Jan 24, 06: The 3D structure of the virus which causes Aids has been revealed for the first time, scientists say. The variable size and shape of HIV has made it hard to map, the team said. So the UK-German team took hundreds of images of viruses, that are 60 times smaller than red blood cells, and used a computer program to combine them.
. . Oxford University's Professor Stephen Fuller said the 3D map would assist in understanding how the virus grows. "You say can you show me the structure of the HIV virus and the question is which one. "HIV is very variable. It varied in diameter by a factor of three." The way the research team, from the Wellcome Trust center for Human Genetics at Oxford University, dealt with this was by taking multiple images at different tilts.
. . Working with colleagues in Heidelberg and Munich, they took about 100 images of 70 individual HIV viruses and then looked at similarities. Despite the variability, the team found some consistent features. This included the finding that the core of virus - which is cone-shaped - spans the width of the viral membrane. But there are spikes on the outside which bind to human immune cells, called T cells, and allow the virus to invade them. The significance of this is that whereas most viruses have internal structures which define the size, in the HIV virus it is the membrane which defines the size. This puts constraints on the way it can assemble. "This could inform the development of more effective therapeutic approaches."
. . Like any virus, HIV is not a cell but rather strands of genetic code wrapped in protein. The virus invades living cells and take them over by usurping the cell's genetic code with its own. AIDS affects 40 million people across the world.
Jan 20, 06: The H5N1 avian influenza virus can survive for more than a month in bird droppings in cold weather and for nearly a week even in hot summer temperatures, the World Health Organization said. Bird droppings may be a significant source of its spread to both people and birds. H5N1 has different qualities from seasonal flu, the WHO said. "The incubation period for H5N1 avian influenza may be longer than that for normal seasonal influenza, which is around 2 to 3 days. Current data for H5N1 infection indicate an incubation period ranging from 2 to 8 days and possibly as long as 17 days."

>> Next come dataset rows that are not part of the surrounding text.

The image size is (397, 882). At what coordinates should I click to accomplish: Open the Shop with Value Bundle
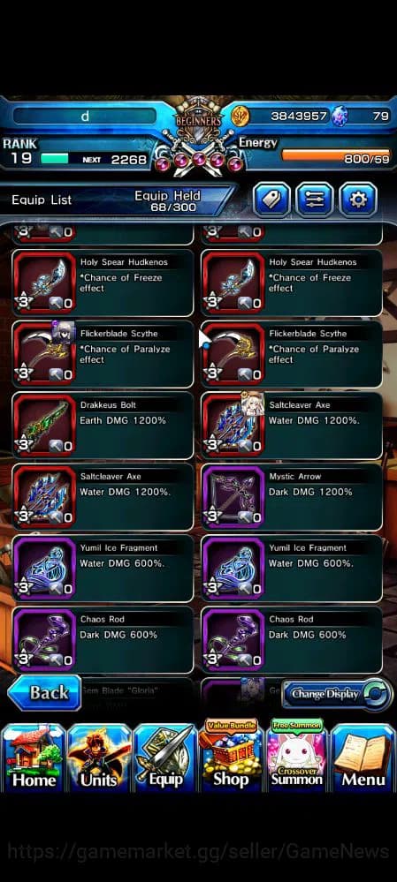pos(231,755)
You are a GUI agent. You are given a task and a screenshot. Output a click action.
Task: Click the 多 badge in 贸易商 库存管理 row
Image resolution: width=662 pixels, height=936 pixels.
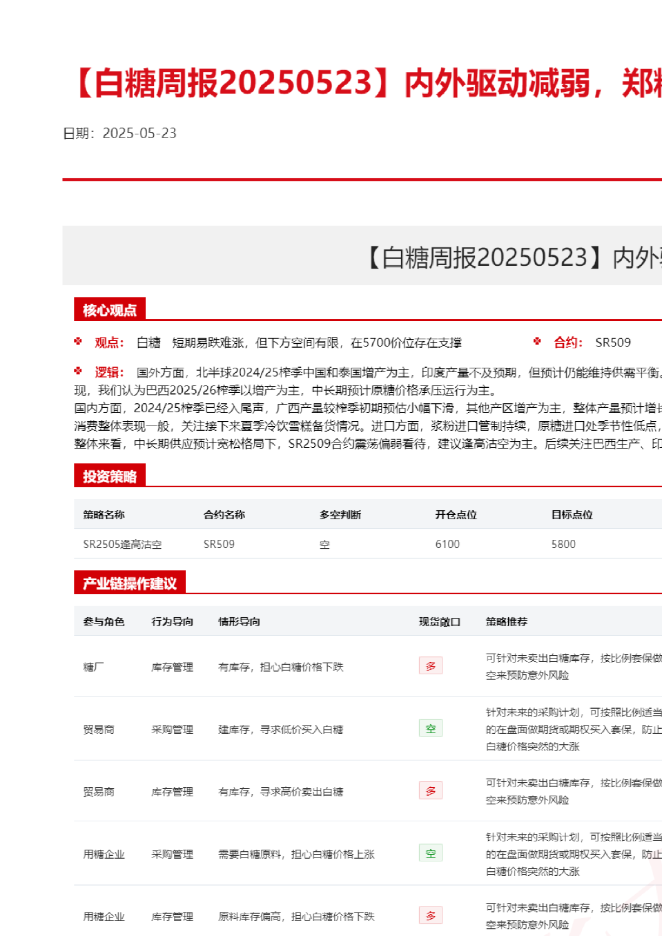pos(431,791)
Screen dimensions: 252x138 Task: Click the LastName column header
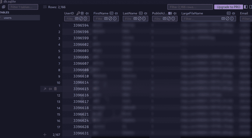tap(130, 13)
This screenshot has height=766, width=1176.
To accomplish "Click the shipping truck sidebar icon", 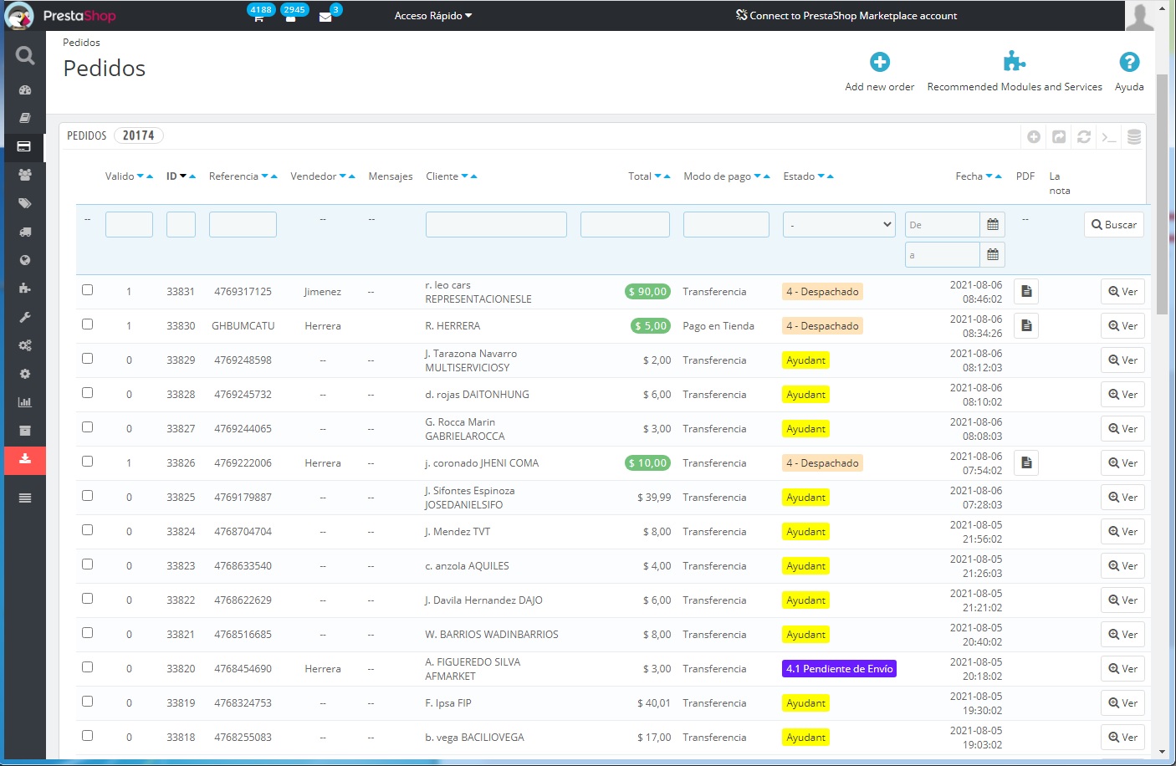I will (25, 232).
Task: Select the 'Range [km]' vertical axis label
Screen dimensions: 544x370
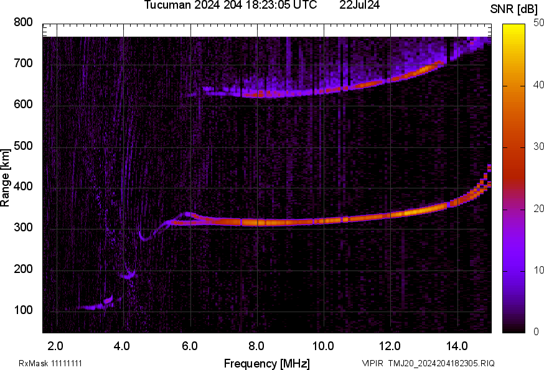Action: point(6,182)
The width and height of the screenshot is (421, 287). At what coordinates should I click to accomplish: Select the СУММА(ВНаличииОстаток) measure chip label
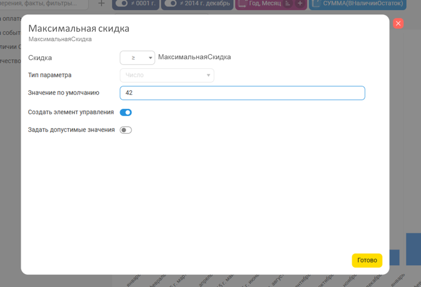(x=363, y=3)
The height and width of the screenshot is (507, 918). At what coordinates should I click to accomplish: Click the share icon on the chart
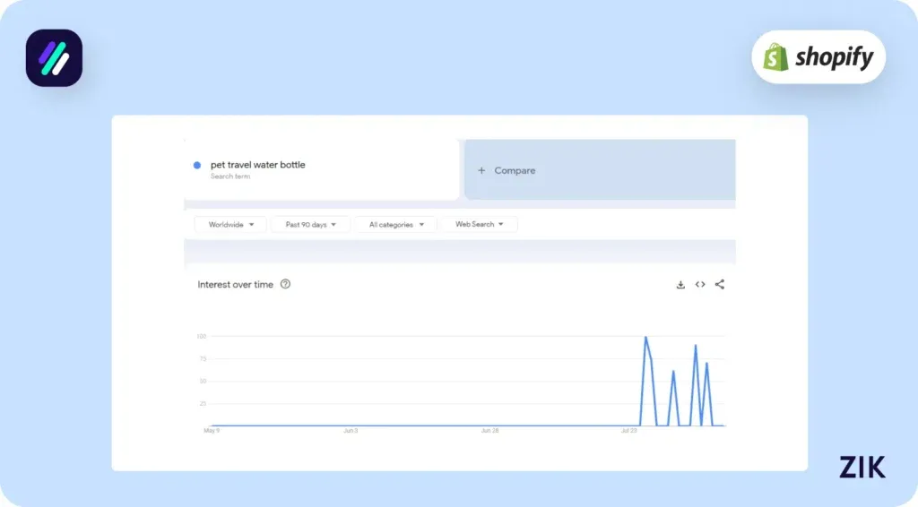pyautogui.click(x=720, y=285)
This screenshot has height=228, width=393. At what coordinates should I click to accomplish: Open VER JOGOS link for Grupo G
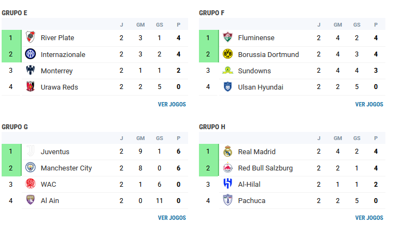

. . For unknown reasons, very few cases have been detected in presumed high-risk groups, such as commercial poultry workers, workers at live poultry markets, cullers, veterinarians, and health staff caring for patients without adequate protective equipment." [Remember how cowpox-exposure defended against smallpox!]
Jan 6, 06: A new study finds that a cell once believed to serve neurons instead may perform the crucial function of regulating blood flow in the brain. The discovery challenges a basic assumption in neuroscience and could have implications for interpreting brain scans and understanding what occurs during brain trauma and Alzheimer's disease.